Normalement, en classe, le professeur fait le cours, les étudiants le suivent, prennent des notes, etc. et font leurs devoirs et les exercices, à la maison, sans le professeur. La classe inversée, c'est le contraire : les élèves découvrent le cours seuls, loin du professeur pour, ensuite, faire les exercices en classe, avec ce dernier.

C'est une nouvelle mode ? C'est juste pour faire bien ?

Oui, c'est assez nouveau. Mais je ne dirais pas que c'est une "mode", c'est trop péjoratif. Beaucoup de professeurs, et même de plus en plus de professeurs, s'y mettent par curiosité puis par conviction. D'ailleurs le phénomène commence à devenir conséquent, car le premier congrès sur la classe inversée a eu lieu cette année, en 2015, (voici la page consacrée). Je peux même vous dire que je ne suis pas le seul professeur de classe préparatoire à faire la classe inversée, ni même le seul professeur de Fabert !

Quant à "faire bien", non, ce n'est certainement pas pour cela que je le fais. Étant issu de la didactique, j'ai essayé beaucoup de choses, beaucoup de méthodes. À chaque fois, il y avait des côtés positifs et des côtés négatifs. Mais, là, avec la classe inversée (que je pratique depuis la rentrée 2013), j'ai constaté quelque chose de très positif : ceux (les étudiants) qui suivent la méthode, ceux qui font ce que je demande, progressent bien plus qu'avec toute autre méthode ! Autrement dit : appliquée sérieusement, c'est cette méthode qui garantit, non seulement le plus de progrès, mais aussi des progrès qui ne sont pas anodins !

Et c'est la raison principale qui fait que je la reconduis : ça marche et ça marche bien !

En pratique, cela se passe comment ?

Chacun a sa pratique, mais pour ma part, je fais la chose suivante :

  • je distribue les cours en avance (version papier en noir et blanc et version pdf en couleur) ;
  • je demande, pour chaque séance, de lire jusqu'à "telle page" ou "tel paragraphe" ;
  • la séance "de cours", séance de deux heures, est répartie en deux ou trois phases :
    • 1ère phase : je relis très le cours en le vidéoprojettant, de manière à insister sur les points important, à estampiller ce qui l'est moins et, surtout, à répondre aux questions ;
    • 2e phase : le cours étant pourvu de nombreux exemples, tout le monde refait ces exemples (qui, normalement, ont été lus avant de venir) sous forme d'exercices distribués dont l'énoncé a été distribué au préalable. Bien sûr, cela se fait "cahier fermé" et je corrige au tableau ;
    • 3e phase : lorsqu'on a fini de lire le cours jusqu'au point prévu (en ayant fait tous les exemples associés), on passe au TD.

Mais cela doit demander bien plus de travail à la maison ?

NON NON et NON Un cours "normal" demande aussi du travail à la maison : chaque soir, il faut reprendre ses cours, le griffonner, le travailler... Ici c'est pareil. La seule différence, c'est que le travail qui, d'habitude, se faisait "après" se fait, avec la classe inversée, "avant". Mais il n'y en a pas plus ! Par exemple, avec la classe inversée, il n'y a pas besoin de faire des exercice le soir ils se font en classe.

+ + +

Consignes à respecter | Rédigez la suite du texte sur la classe inversée en commençant juste après sa dernière phrase.

Données fournies |
+ + +

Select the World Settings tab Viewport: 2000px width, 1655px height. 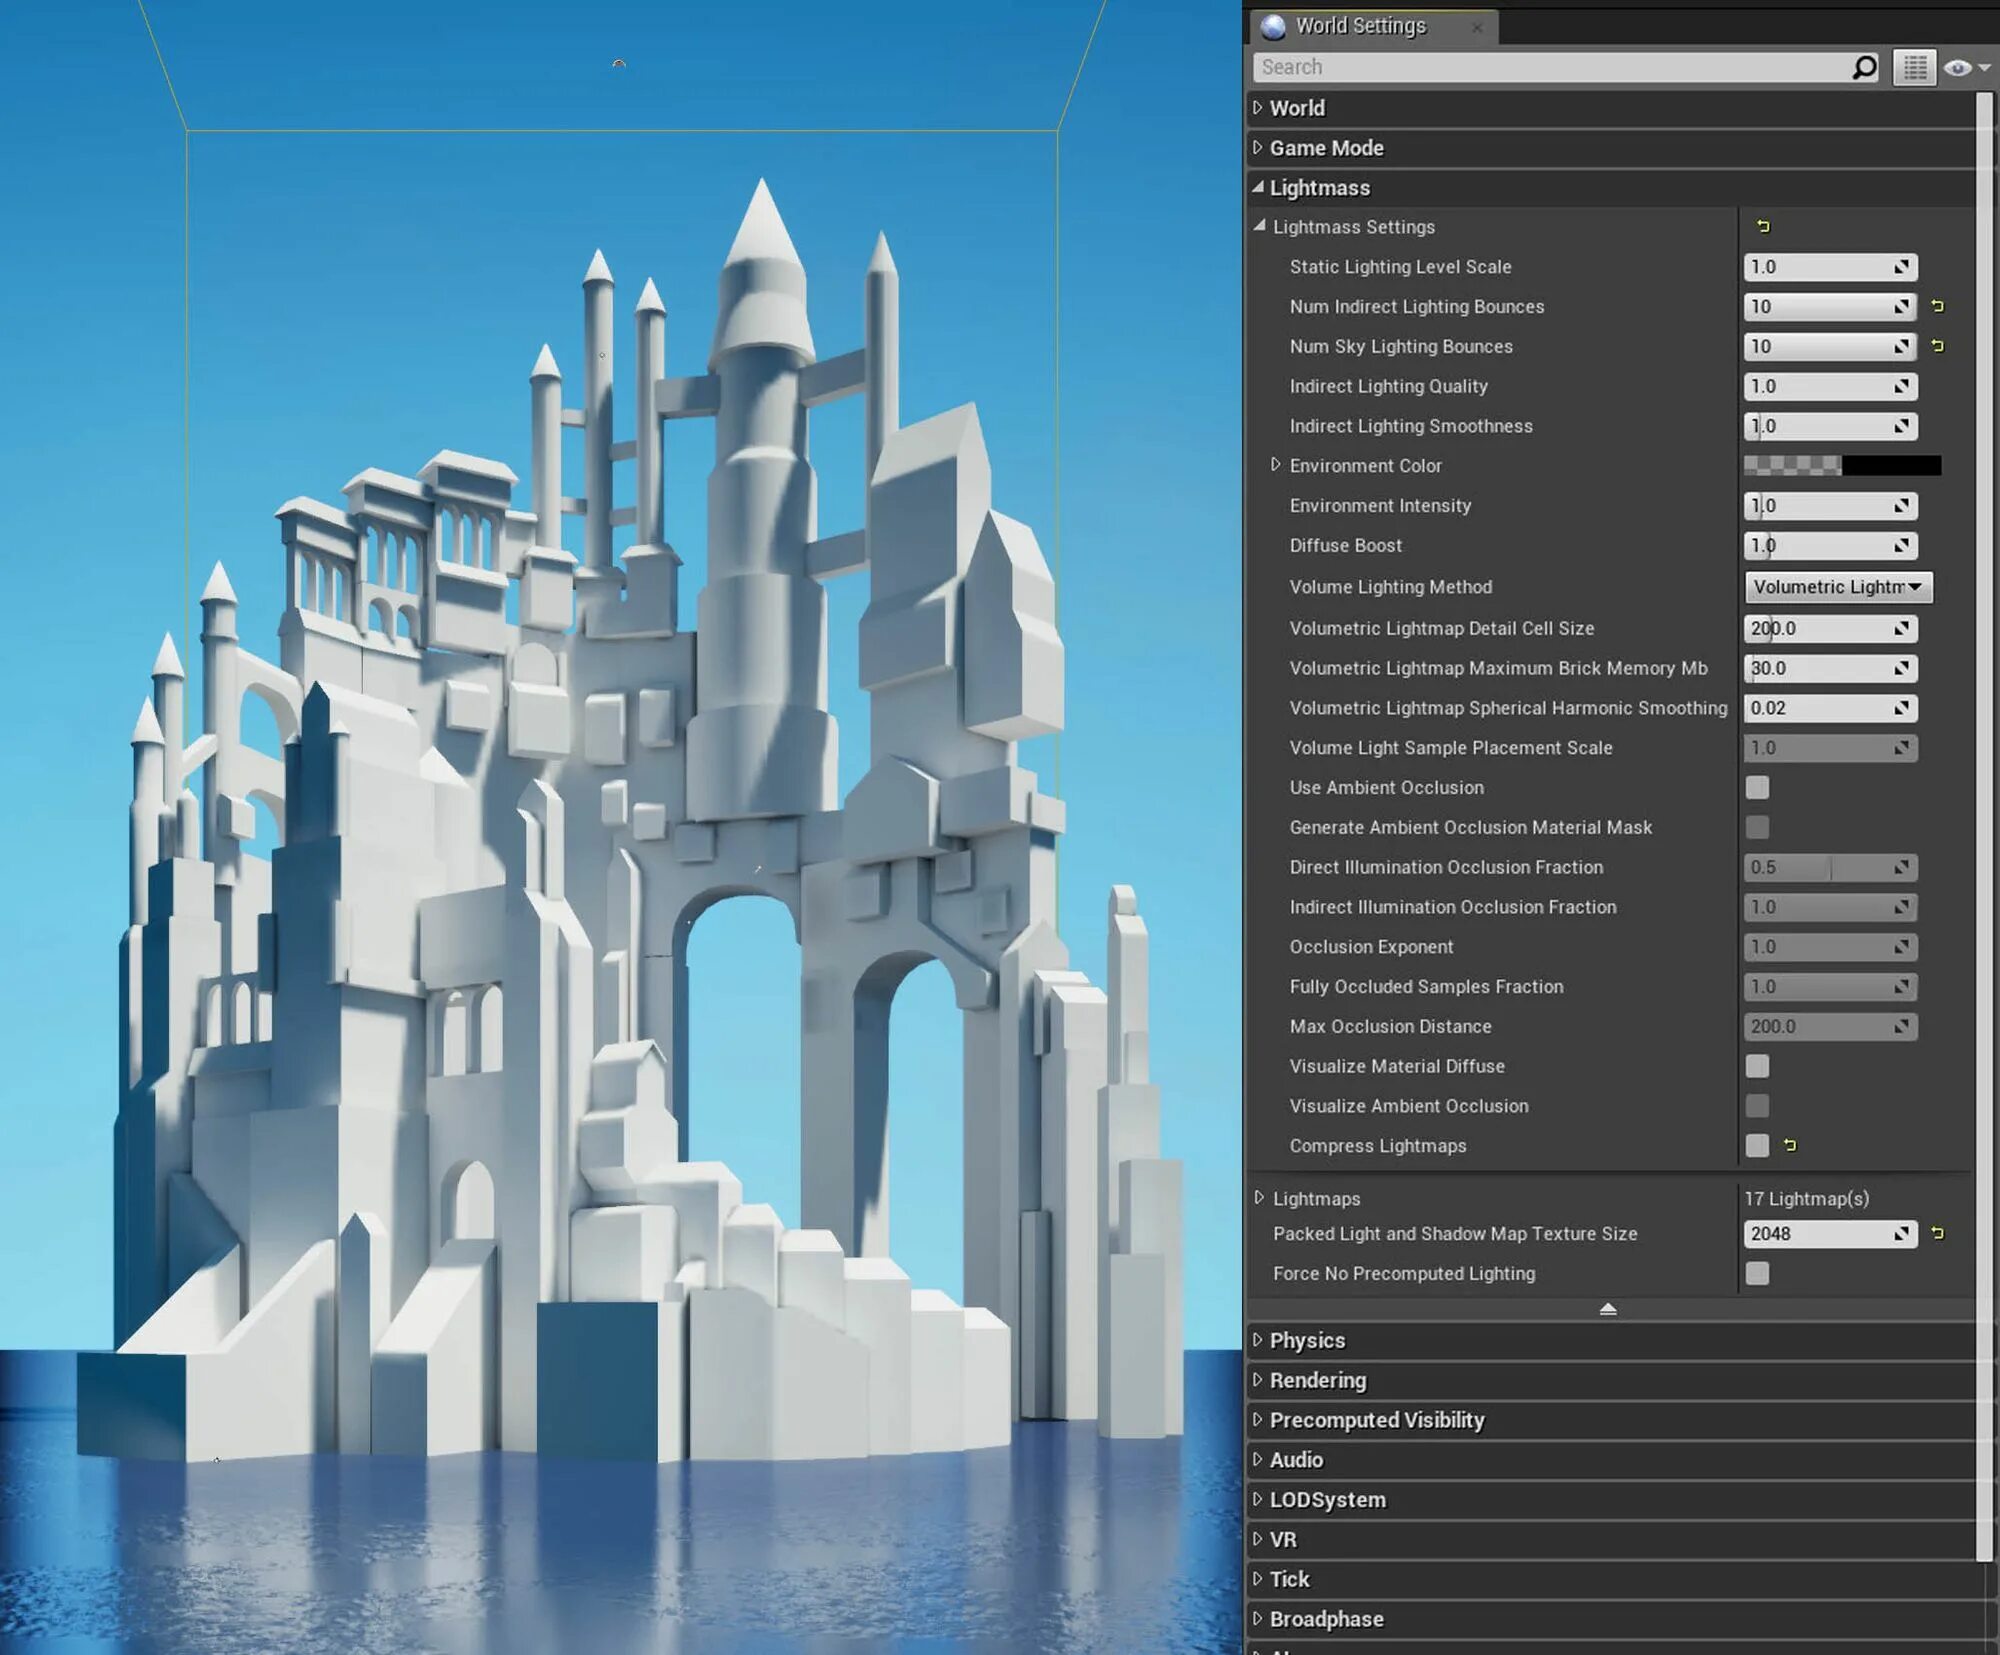point(1360,26)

+ + +

Résultat final |
De plus, quand il faut "lire" le cours avant de venir, il faut "LIRE" le cours. Pas le "comprendre en entier", non, juste le lire. Ce qui permet de dégrossir l'ensemble, de comprendre une bonne partie des choses (tout ce qui est "facile" et il y en a toujours) et de voir la structure du cours, d'avoir une vision globale de "comment ça fonctionne". Ensuite, c'est en classe, lors de la phase 1 que les étudiants posent des questions sur ce qu'ils n'ont pas compris. Et, en phase 2, on met tout en pratique.

C'est sûr qu'un étudiant qui voudrait comprendre la totalité du cours avant de mettre un seul pied en classe aurait bien du mal, cela lui demanderait trop de travail. Ce n'est pas le but de la classe inversée. Le but c'est de comprendre, seul, tout ce qui est "facile" et, ensuite, de pouvoir comprendre le reste avec un professeur et, surtout en mettant en pratique aussi vite que possible tout ce qui a été vu.

Sauf que là, l'étudiant qui ne prépare pas, il ne peut rien faire en classe...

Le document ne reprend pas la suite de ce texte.